To do: Find each line of the entries with the string "target", please, and copy it.

(Dataset entries)
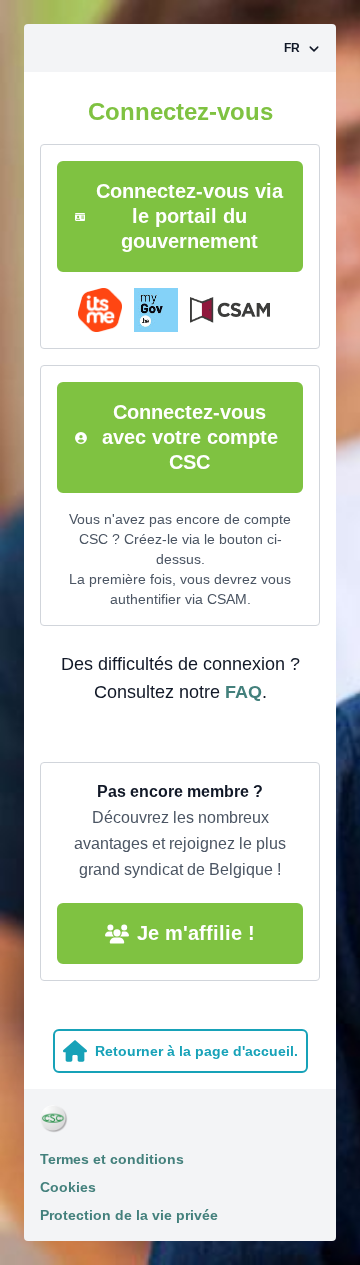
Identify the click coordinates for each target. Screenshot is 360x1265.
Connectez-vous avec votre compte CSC (190, 437)
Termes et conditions (112, 1159)
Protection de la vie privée (129, 1215)
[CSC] (180, 1119)
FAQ (243, 692)
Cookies (68, 1187)
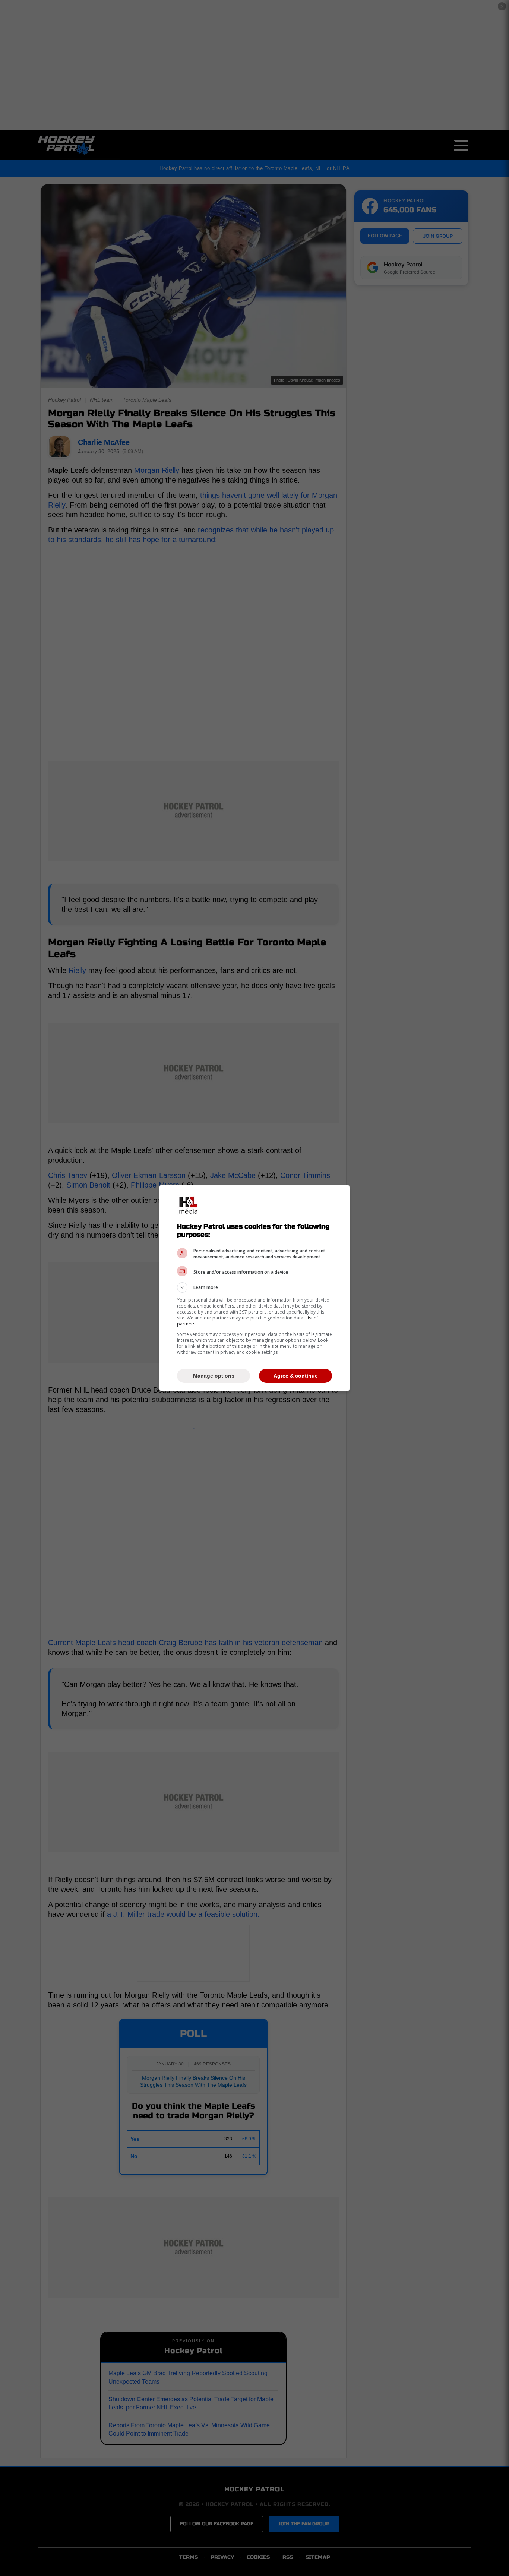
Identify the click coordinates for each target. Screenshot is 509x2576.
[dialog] (254, 1288)
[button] (254, 1287)
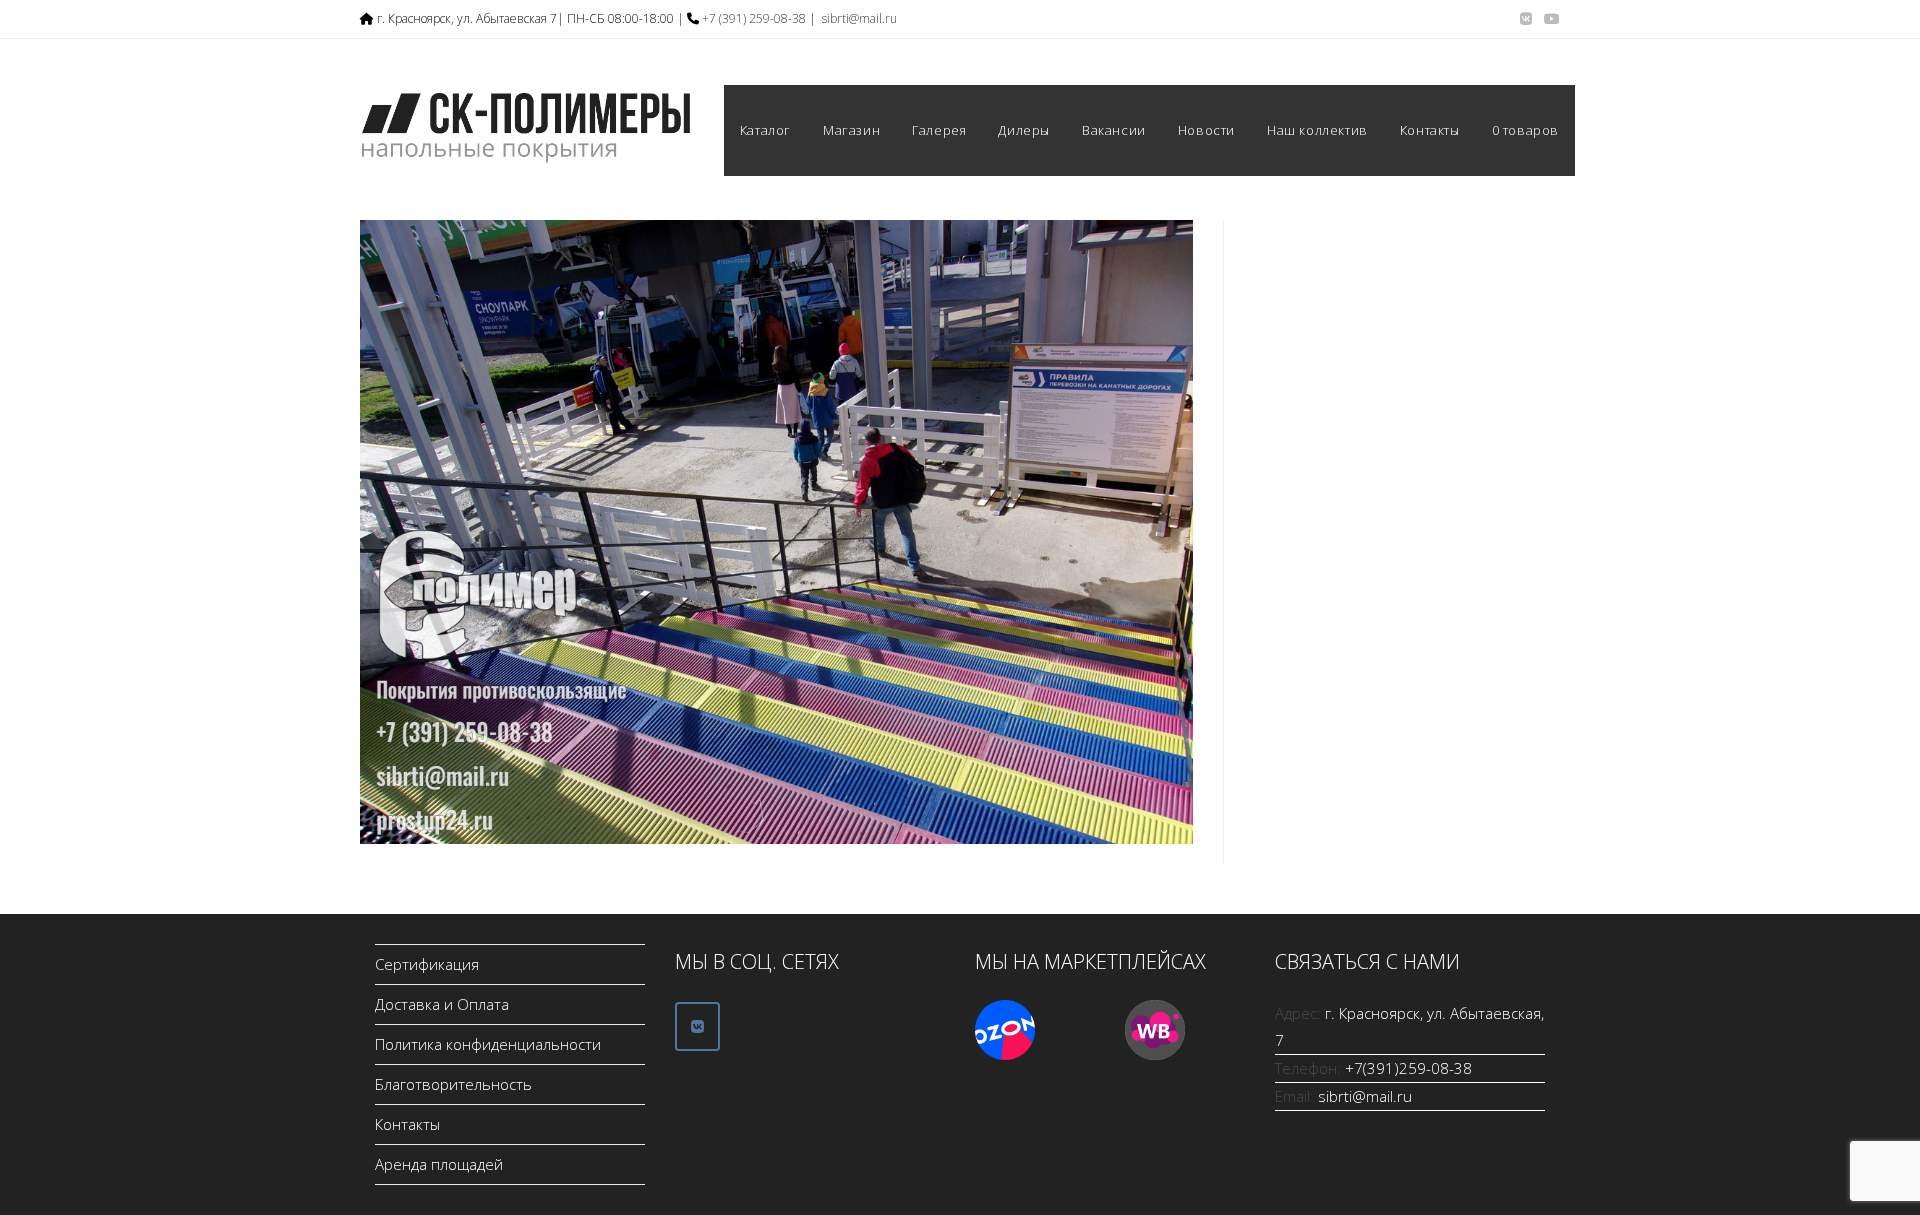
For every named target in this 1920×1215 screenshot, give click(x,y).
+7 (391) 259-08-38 (754, 18)
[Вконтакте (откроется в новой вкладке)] (1526, 19)
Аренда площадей (439, 1164)
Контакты (407, 1124)
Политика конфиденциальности (488, 1044)
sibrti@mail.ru (859, 18)
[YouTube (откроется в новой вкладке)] (1549, 19)
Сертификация (427, 964)
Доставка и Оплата (442, 1004)
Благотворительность (453, 1084)
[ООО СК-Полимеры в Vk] (697, 1026)
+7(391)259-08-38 (1408, 1068)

Solution to this problem:
Identify the click coordinates for each target. Screenshot is 360x1265.
Identify the click coordinates for each target. Screenshot is 509x2576.
For every named target in this 1920×1215 screenshot, give click(x,y).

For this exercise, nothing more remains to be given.